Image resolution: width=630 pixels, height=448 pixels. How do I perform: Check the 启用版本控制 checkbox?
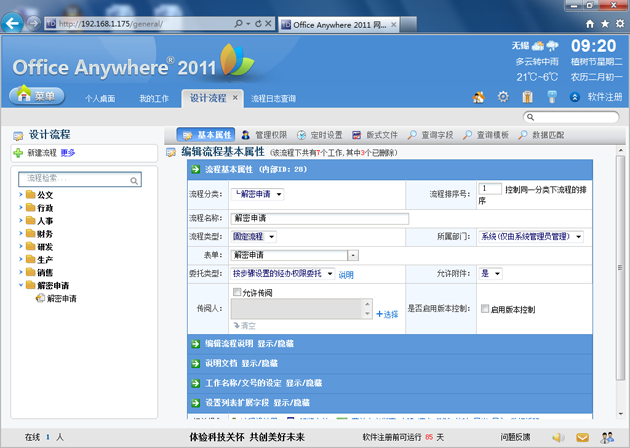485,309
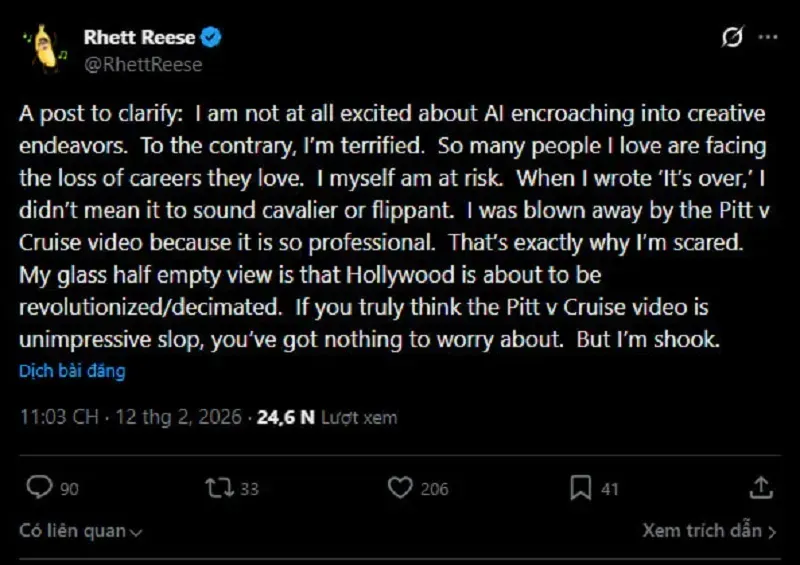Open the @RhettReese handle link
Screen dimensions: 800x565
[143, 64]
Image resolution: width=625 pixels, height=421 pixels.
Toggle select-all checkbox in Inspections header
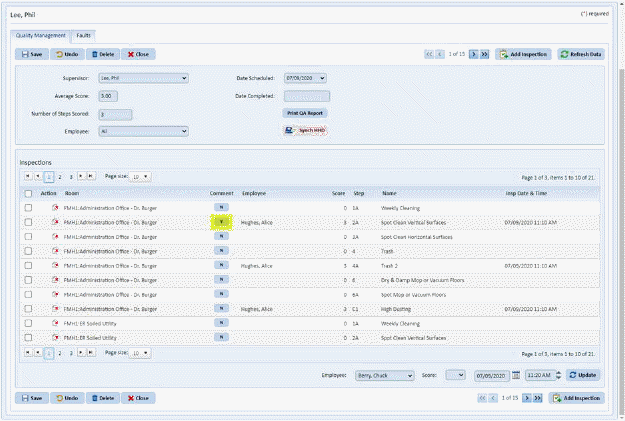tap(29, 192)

· · · ·

What you should do: Give back the material above exactly as it appears, minus any picture.

Final answer:
Image resolution: width=630 pixels, height=448 pixels. How do I perform: Check the 启用版本控制 checkbox?
485,309
Open the @RhettReese handle link
Screen dimensions: 800x565
[143, 64]
Image resolution: width=625 pixels, height=421 pixels.
Toggle select-all checkbox in Inspections header
tap(29, 192)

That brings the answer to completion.